1. A method of rapidly testing the cycle life of a lithium ion battery, wherein the method comprises:

(1) Discharging the lithium ion battery, and after the discharging is finished, discharging and standing;

(2) Constant-current charging is carried out on the lithium ion battery after discharging and standing, and the lithium ion battery is charged to a charging upper limit voltage U _{Upper part} , wherein the charging upper limit voltage U _{Upper part} is larger than a known charging upper limit voltage Ug _{Upper part} ;

(3) Continuously carrying out constant voltage charging on the lithium ion battery, wherein the voltage of the constant voltage charging is a charging upper limit voltage U _{Upper part} ;

(4) The lithium ion battery is cycled according to the steps (1) to (3); recording the high Wen Rongliang retention rate of the lithium ion battery when the charge-discharge cycle times of the lithium ion battery reach a threshold value; or when the high Wen Rongliang retention rate of the lithium ion battery reaches a threshold value, recording the charge and discharge cycle times used by the lithium ion battery, namely realizing rapid test of the cycle life of the lithium ion battery;

in the step (1), the discharging and standing time is 1-60min;

In the step (2), the charging upper limit voltage U _{Upper part} and the well-known charging upper limit voltage Ug _{Upper part} satisfy the following relation: 1V is more than or equal to U _{Upper part} -Ug _{Upper part} >0V; the known charge upper limit voltage Ug _{Upper part} is 4.35V-4.6V;

in the step (3), the constant voltage charging time is longer than the discharging standing time in the step (1), and the constant voltage charging time is adjusted to make the total time of each cycle be 24 hours;

The method is carried out by placing the lithium ion battery in an environment with the temperature of more than 40 ℃.
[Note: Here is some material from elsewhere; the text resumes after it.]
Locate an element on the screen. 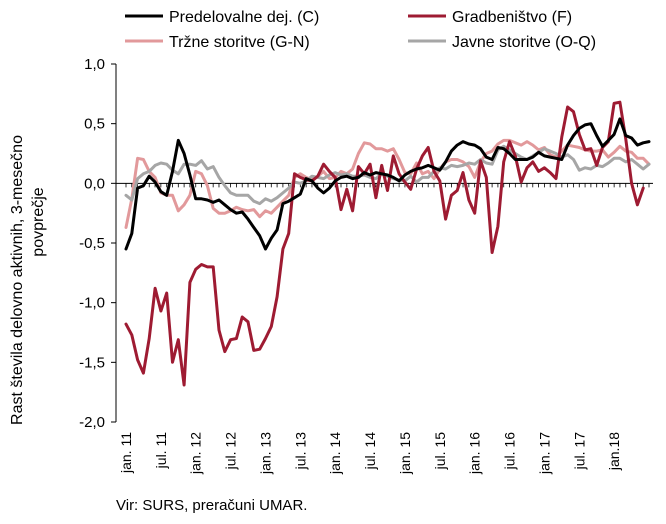 The image size is (666, 524). x-tick-label: jan. 14 is located at coordinates (335, 454).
2. The method according to claim 1, wherein in the step (3), the constant voltage charging process further comprises a charging standing step.

3. The method according to claim 1, wherein in the step (1), the discharge treatment is a discharge treatment of the lithium ion battery at a discharge rate of 0.2 to 6C and to a discharge lower limit voltage U _{Lower part(s)} '.

4. The method according to claim 3, wherein in the step (1), the discharge treatment is a discharge treatment of the lithium ion battery at a discharge rate of 0.5 to 1.5C and to a discharge lower limit voltage U _{Lower part(s)} '.

5. The method according to any one of claims 1 to 4, wherein in step (1), the discharge lower limit voltage U _{Lower part(s)} 'of the discharge treatment is equal to a known discharge lower limit voltage Ug _{Lower part(s)} ';

In step (1), the known discharge lower limit voltage Ug _{Lower part(s)} ' is 2.0-3.6V.

6. The method of any one of claims 1-4, wherein the operations of step (1), step (2) and step (3) are the same or different during each cycle in step (4).